Speaker Details

LLMs, Fast and Everywhere: Acceleration for the Age of GenAI

Michael Gschwind

Michael Gschwind

Bio

Dr. Michael Gschwind is a Director / Principal Engineer for PyTorch at Meta Platforms. At Meta, he led the rollout of GPU Inference for production services and was the lead for the development of MultiRay and Textray, the first deployment of LLMs at scale exceeding 800 billion queries per day shortly after its rollout. Most recently, he has led enablement of Large Language Models on-device AI with mobile and edge devices.

Abstract

Large Language Models (LLMs) are a critical milestone on the path to Artificial General Intelligence (AGI). To deliver on this promise, all systems must become supercomputers to deliver the processing power behind LLMs, and eventually AGI. It was only in 2020 that we first demonstrated the use of Large Language Models (LLMs) in production using ASIC and GPU accelerators. Since then, accelerators have become the workhorse of AI, delivering sustainability and efficiency improvements necessary to deliver on the promise of AI at scale. Given how much is at stake, as a community we are exploring exciting new paths that have never been explored, such as low-precision integers, single byte and sub-byte floating point representations that were unimaginable until very recently, and ever more sophisticated collective protocols.
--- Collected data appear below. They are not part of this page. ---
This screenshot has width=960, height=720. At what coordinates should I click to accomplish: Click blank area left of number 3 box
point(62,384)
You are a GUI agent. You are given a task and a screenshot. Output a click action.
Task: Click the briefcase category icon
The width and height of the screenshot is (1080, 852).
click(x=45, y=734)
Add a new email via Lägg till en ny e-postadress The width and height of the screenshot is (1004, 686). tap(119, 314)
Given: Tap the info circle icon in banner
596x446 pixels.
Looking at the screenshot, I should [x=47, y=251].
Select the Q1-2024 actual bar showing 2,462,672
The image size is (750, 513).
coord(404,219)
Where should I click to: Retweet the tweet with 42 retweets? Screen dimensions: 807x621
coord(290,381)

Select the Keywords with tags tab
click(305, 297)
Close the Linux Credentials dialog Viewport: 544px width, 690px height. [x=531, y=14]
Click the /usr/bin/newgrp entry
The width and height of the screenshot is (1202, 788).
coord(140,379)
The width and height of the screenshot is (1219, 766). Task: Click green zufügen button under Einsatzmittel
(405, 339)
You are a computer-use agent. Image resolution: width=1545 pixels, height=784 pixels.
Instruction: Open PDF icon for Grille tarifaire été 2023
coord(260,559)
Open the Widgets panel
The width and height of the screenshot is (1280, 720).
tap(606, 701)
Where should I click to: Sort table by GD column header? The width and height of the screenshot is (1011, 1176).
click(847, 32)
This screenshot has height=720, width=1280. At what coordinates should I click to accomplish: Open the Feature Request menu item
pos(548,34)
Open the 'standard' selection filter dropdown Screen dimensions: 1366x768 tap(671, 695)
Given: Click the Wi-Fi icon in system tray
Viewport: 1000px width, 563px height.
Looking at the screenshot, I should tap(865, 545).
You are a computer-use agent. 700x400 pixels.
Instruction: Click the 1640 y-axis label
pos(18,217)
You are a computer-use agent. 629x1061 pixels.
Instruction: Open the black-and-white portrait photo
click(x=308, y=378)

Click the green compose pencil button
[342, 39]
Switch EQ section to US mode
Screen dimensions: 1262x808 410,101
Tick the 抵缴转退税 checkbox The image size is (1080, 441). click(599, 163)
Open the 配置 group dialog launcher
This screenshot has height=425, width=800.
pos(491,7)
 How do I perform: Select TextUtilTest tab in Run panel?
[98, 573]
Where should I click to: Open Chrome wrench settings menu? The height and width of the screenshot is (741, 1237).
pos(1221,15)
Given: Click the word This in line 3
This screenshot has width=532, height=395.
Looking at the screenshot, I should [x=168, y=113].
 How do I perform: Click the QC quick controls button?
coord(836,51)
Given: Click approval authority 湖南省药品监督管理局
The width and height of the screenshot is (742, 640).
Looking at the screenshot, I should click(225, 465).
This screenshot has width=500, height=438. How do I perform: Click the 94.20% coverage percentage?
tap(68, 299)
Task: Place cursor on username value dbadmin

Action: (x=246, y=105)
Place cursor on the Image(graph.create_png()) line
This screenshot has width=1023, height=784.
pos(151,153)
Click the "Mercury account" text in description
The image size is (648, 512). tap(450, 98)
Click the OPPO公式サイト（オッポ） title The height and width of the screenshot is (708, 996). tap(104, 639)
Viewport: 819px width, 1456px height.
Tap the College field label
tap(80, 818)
Combining innovations at the software and hardware levels, the AI, architecture and supercomputing communities have delivered several orders of magnitude improvements in efficiency to enable LLM deployment at scale, building on critical innovations such as Multiray/Textray that keep our communities safe and deliver on the promise of AI sustainability. With the recent announcement of torchchat and ExecuTorch, we are delivering the ability to deploy LLMs from servers to desktop and mobile/edge devices.